Bekleyen ya da giden karakterler geçidi bir hikâye seyrettiğimiz. Demy’nin eğlenceli bir havada senaryoya yedirdiği polisiye unsurlar ile de renklenen hikâye “ilk aşk”ın unutul(a)mayacağını bu karakterleri özenle kullanarak anlatırken; gitmenin, beklemenin ve dönme(me)nin onların ruhlarında dokunduğu yerleri de özenle sergiliyor. Bir müzikal hafifliği içinde tesadüflerin de önemli bir yer tuttuğu filmde karakterlerin örtüşen yönleri de hayli ilginç. Örneğin iki farklı karakter aynı adı taşıyor, iki kadın da çocuklu ve bekâr, biri dansçı olarak çalışırken bir diğeri dansçı olma hayali kuruyor veya birin seçimi diğerlerinin seçimlerini de etkiliyor. Bu bol konuşmalı film tam da bir Fransız filminden bekleneceği şekilde her birinin hayatını aşkın (varlığı ya da yokluğunun) nasıl etkilediğini de gösteriyor şiirsel bir şekilde. Bu şiirselliğin gerçekçiliği ve Yeni Dalga’ya özgü uçarılığı onu farklı ve orijinal kılıyor şiirsel diğer pek çok hikâyenin aksine ve özellikle Roland’ın duygusal değişimleri üzerinden anlatılan hayaller seyirciyi de doğal bir şekilde yanına çekebiliyor. Genç adamın “Tam anlamı ile umutsuz vakayım. Vaktimi hayal kurmakla geçiriyorum. Sıkıldım artık” cümleleri ile tarif ettiği gitmek odaklı ruh hâlinin, âşık olduğunu hissettiği anda “Bu sabah insanlar gözüme güzel göründü. Koşup öpmek geldi onları içimden” ile ifade edilen bir şekle dönüşmesini doğal ve sevimli kılan da Demy’nin bu lirik gerçekçi dili ve hikâyesi oluyor şüphesiz.

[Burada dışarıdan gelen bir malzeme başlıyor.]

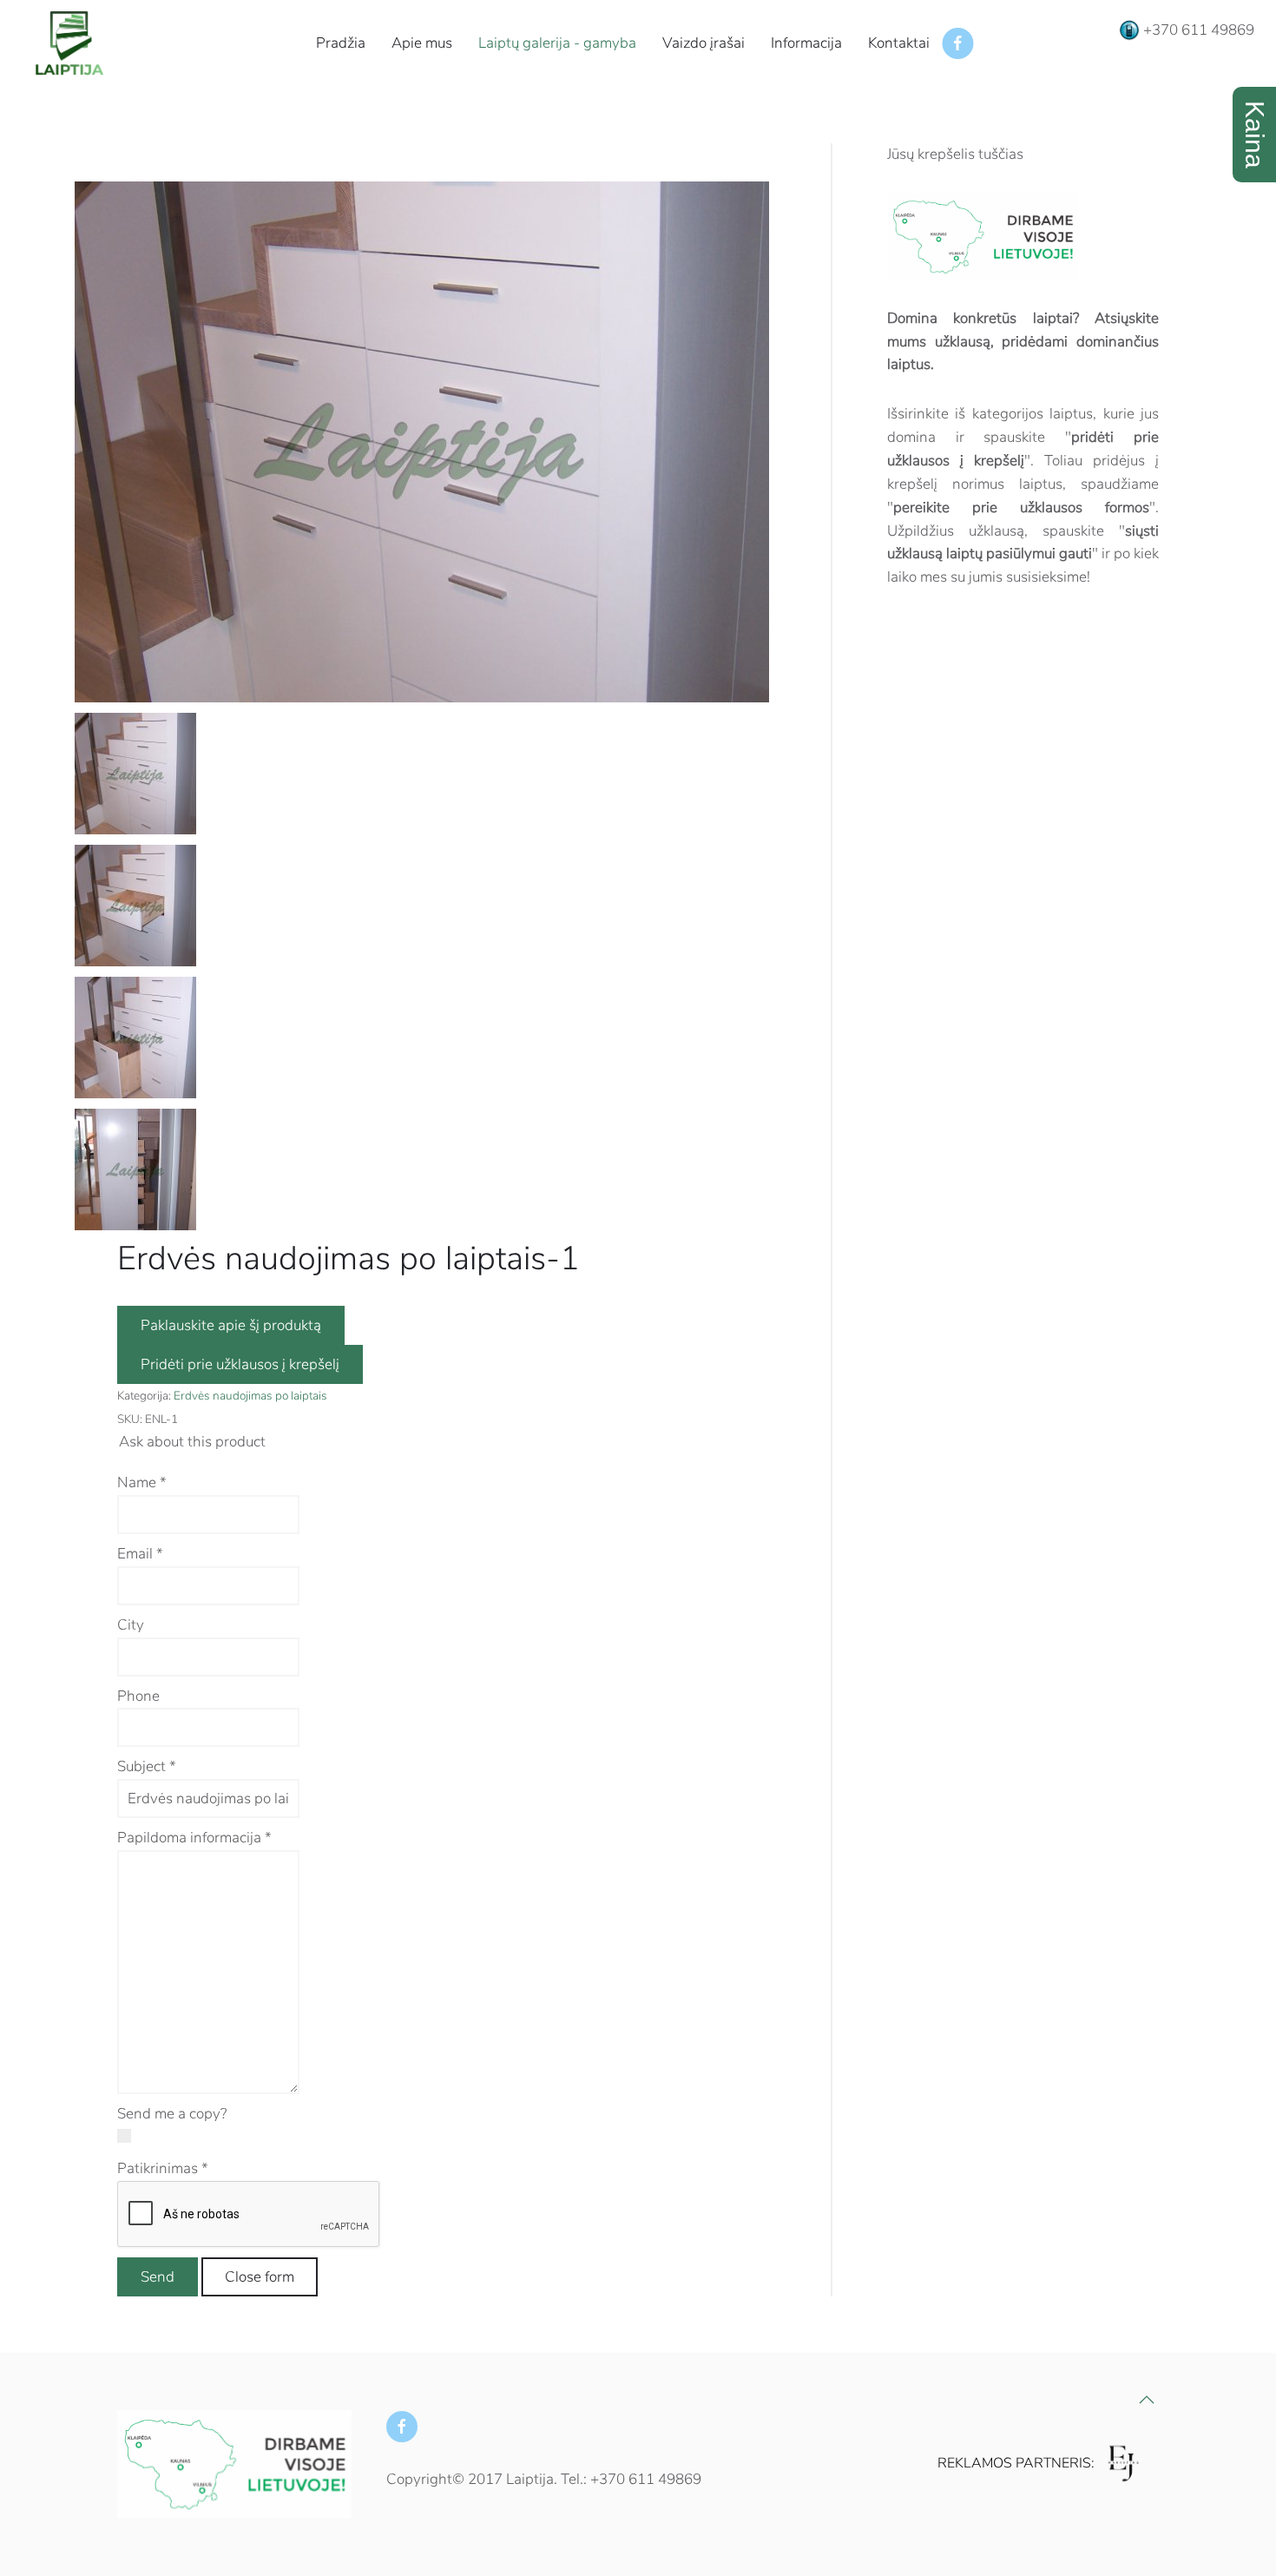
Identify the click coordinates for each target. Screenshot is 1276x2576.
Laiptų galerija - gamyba (557, 43)
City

Genelde klasik sinema ile Yeni Dalga arasında bir yerde duran filmde Demy sadece bir kez teknik bir oyuna girişiyor: Cecile adındaki 14 yaşındaki kız ile Amerikalı asker arasındaki arkadaşlığı ve eğlendikleri lunaparktaki sahneleri gösterirken yapıyor bunu yönetmen ve eğlence aletlerini terk ederken ikiliyi yavaşlatılmış bir gösterimle ve Bach’ın müziği eşliğinde çıkarıyor karşımıza. Celine’nin duyguları büyümekte olan bir genç kızın aşka benzer hislerine yaklaşırken, Amerikalı asker ona bir abi gibi davranıyor tüm birlikte oldukları sahnelerde. Demy’nin aralarında yaş farkı olan ve taraflardan birinin çocuk olduğu “çift”in dostluğu üzerinde durması ilginç; çünkü Celine’i ilk gördüğümüz sahnede, kendisine uygunsuz bir şekilde bakan bir adama dilini çıkarıyor çocuk. Filmin bu “pedofili” teması üzerinde durması yorumlanmaya açık.

Michel Legrand’ın hikâyeye güç ve keyif katan müziğinin önemli kozlarından biri olduğu filmin hikâyesi -özellikle finali ile- bir müzikal hafifliğine uygun tasarlanmış. Demy’nin kendi çocukluğunun geçtiği Nantes’da çektiği filmde Roland adındaki genç adam bir “bilinmeyen”e doğru ilerlerken (“Cherbourg Şemsiyeleri” bu bilinmeyeni sonradan aydınlatıyor olsa da) Fransız sinemasının sinema tarihine armağan ettiği karakterlerden biri olarak iz bırakıyor seyirci üzerinde. Bu biraz naif, biraz hüzünlü genç adam bir yandan Yeni Dalga’nın erkek karakterlerini hatırlatırken, öte yandan da gitmek üzerine odaklı mutsuzluğu ile döneminin gençlerinin sembolü de oluyor bir bakıma. Onun, işe hep geç kaldığı için kendisini azarlayan patronuna, o sırada okuduğu André Malraux’nun “La Condition Humaine” (İnsanlık Durumu) adlı romanından yaptığı alıntı da (“Ne için çalıştığını bilmeden günde on iki saat çalışan bir adam için ne saygınlık ne de gerçek bir hayat mümkün olabilir”) bu bağlamda önem taşıyor. Malraux’nun kitabının 1927’de Şangay’daki başarısız komünist ayaklanmanın parçası olan insanların karşı karşıya kaldığı varoluşçu ikilemleri anlattığını düşünürsek Demy’nin bu kitabı seçmesi öenmli ve Roland’ın da amaçsız hayatı için aynı duyguları taşıdığını söyleyebiliriz.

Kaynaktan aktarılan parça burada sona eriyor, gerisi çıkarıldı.